As a result, 44% often need to take a few moments to compose themselves before leaving their home, and 47% practise mindfulness to ease their nervousness.

Nearly a third (29%) also find listening to music can help with hesitations, while 36% like to make a clear plan for their outing.

However, over three-quarters (78%) admitted they will simply try to put a “brave face” on to cover the worries they are feeling about venturing out.

The survey, commissioned by mobility super app FREE NOW, revealed it will take an average of nearly five months before people are comfortable socialising like they did before the pandemic.

But over half (57%) are “determined” to make more of an effort to overcome these angsts.

Robert Fernandez, director of operations at FREE NOW, said: “This research clearly shows how widespread concerns about COVID are, and that this concern continues to inform choices of people in the UK.

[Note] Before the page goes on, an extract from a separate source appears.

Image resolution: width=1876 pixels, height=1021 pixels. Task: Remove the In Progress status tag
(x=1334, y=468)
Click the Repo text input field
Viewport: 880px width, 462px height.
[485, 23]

“As we thankfully move from living in a pandemic to learning how to live with COVID, it is important that we keep in mind, even with all restrictions lifted, that not everyone is ready to fully get back out there yet.

“This is an understandable and common response to what has been a difficult time for many, and we need to recognise and respect that everyone is adjusting to this new normal at their own pace.

“That is why we have partnered with Chartered Psychologist, Dr Meg Arroll, to help people arrive at their destinations more relaxed and ready to enjoy themselves.”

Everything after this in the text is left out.